Start of Input data

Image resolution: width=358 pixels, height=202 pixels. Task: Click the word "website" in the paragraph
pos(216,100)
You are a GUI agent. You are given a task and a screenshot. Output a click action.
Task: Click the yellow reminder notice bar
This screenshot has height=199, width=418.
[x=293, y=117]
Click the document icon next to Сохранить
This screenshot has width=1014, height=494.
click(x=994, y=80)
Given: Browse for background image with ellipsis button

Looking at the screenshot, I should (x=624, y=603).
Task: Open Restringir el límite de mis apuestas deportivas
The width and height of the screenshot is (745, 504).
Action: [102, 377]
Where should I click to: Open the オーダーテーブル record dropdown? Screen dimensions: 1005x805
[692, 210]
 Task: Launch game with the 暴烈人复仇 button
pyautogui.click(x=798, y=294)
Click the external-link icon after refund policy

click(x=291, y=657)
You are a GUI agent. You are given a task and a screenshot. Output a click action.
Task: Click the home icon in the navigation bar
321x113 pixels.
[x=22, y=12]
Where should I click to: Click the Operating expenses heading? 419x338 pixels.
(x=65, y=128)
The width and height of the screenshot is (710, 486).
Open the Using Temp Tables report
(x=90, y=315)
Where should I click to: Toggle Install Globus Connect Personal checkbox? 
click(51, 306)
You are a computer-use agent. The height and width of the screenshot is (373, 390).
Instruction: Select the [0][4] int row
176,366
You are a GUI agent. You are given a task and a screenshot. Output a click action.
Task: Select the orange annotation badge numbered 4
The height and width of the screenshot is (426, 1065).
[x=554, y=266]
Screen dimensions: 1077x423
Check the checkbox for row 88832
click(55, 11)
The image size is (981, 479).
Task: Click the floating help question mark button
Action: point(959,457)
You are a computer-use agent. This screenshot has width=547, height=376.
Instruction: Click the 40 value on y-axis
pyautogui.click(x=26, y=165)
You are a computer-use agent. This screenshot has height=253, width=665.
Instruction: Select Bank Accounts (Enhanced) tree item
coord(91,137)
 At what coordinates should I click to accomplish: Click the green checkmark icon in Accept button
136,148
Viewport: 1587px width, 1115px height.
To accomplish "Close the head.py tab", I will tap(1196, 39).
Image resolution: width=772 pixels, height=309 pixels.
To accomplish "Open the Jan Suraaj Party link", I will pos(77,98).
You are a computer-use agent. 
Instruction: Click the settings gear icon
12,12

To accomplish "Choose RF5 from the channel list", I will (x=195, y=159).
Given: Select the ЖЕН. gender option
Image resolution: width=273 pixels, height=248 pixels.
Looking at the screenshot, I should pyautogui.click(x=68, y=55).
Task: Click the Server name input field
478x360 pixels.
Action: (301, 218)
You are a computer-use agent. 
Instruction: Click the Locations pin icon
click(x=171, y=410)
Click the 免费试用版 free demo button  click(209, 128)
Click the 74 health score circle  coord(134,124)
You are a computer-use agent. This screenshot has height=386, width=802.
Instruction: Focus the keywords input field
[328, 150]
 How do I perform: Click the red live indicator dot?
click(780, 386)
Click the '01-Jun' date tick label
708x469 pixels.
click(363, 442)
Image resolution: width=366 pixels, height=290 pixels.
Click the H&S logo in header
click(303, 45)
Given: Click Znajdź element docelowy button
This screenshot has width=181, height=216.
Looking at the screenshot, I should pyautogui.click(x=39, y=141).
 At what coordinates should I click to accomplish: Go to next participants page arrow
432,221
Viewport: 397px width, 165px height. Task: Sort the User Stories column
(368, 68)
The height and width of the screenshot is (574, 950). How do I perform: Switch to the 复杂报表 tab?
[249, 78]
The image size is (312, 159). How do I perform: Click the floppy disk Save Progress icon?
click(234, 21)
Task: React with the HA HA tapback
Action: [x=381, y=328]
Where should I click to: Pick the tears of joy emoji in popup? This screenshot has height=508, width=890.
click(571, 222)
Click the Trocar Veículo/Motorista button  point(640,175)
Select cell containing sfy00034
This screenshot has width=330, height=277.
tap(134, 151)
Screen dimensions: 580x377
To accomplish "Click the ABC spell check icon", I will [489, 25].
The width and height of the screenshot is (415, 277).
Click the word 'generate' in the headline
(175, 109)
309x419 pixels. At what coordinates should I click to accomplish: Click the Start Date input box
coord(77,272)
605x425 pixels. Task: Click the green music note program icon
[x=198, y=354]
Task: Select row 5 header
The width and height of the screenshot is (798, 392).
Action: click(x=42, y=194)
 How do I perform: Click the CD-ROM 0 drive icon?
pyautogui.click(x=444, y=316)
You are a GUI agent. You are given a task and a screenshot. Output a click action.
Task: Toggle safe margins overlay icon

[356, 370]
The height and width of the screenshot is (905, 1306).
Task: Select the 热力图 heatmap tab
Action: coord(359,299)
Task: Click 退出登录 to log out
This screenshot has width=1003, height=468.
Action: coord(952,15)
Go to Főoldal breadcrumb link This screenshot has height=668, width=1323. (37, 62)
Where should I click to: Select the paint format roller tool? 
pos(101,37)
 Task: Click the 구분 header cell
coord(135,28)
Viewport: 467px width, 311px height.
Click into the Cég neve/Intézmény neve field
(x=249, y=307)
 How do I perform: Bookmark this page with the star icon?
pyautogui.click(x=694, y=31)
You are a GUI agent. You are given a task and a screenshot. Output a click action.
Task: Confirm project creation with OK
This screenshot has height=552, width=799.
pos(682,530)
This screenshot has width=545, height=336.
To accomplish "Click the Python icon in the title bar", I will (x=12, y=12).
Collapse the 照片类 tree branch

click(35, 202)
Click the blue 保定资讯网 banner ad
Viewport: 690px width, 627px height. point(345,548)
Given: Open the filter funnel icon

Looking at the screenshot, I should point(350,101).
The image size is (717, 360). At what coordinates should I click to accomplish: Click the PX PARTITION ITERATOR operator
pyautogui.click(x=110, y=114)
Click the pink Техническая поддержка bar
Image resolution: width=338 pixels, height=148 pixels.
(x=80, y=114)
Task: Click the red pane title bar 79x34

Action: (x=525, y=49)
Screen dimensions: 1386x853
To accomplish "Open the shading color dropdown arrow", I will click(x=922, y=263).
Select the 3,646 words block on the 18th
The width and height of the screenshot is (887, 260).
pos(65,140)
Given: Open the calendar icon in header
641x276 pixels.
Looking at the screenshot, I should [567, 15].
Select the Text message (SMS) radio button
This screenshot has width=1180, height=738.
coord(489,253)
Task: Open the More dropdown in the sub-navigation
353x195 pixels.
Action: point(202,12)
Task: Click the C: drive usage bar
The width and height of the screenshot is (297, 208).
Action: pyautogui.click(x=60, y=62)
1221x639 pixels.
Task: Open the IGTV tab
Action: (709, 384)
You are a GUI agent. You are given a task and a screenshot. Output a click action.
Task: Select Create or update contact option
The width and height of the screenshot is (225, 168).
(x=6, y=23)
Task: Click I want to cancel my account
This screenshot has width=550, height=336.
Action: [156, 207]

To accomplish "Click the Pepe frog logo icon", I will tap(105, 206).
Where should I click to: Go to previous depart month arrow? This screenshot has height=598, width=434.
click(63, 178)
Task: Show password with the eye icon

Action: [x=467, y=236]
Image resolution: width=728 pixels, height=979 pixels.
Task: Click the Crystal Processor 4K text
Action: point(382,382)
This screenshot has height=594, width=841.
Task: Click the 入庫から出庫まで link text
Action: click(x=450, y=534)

End of Input data

# What you are asked to do:
Could you set down exactly the lines from the one containing "Screen dimensions: 1386x853" through the last line of the records above, both included?

# Answer section:
Screen dimensions: 1386x853
To accomplish "Open the shading color dropdown arrow", I will click(x=922, y=263).
Select the 3,646 words block on the 18th
The width and height of the screenshot is (887, 260).
pos(65,140)
Given: Open the calendar icon in header
641x276 pixels.
Looking at the screenshot, I should [567, 15].
Select the Text message (SMS) radio button
This screenshot has width=1180, height=738.
coord(489,253)
Task: Open the More dropdown in the sub-navigation
353x195 pixels.
Action: point(202,12)
Task: Click the C: drive usage bar
The width and height of the screenshot is (297, 208).
Action: pyautogui.click(x=60, y=62)
1221x639 pixels.
Task: Open the IGTV tab
Action: (709, 384)
You are a GUI agent. You are given a task and a screenshot. Output a click action.
Task: Select Create or update contact option
The width and height of the screenshot is (225, 168).
(x=6, y=23)
Task: Click I want to cancel my account
This screenshot has width=550, height=336.
Action: [156, 207]

To accomplish "Click the Pepe frog logo icon", I will tap(105, 206).
Where should I click to: Go to previous depart month arrow? This screenshot has height=598, width=434.
click(63, 178)
Task: Show password with the eye icon

Action: [x=467, y=236]
Image resolution: width=728 pixels, height=979 pixels.
Task: Click the Crystal Processor 4K text
Action: point(382,382)
This screenshot has height=594, width=841.
Task: Click the 入庫から出庫まで link text
Action: click(x=450, y=534)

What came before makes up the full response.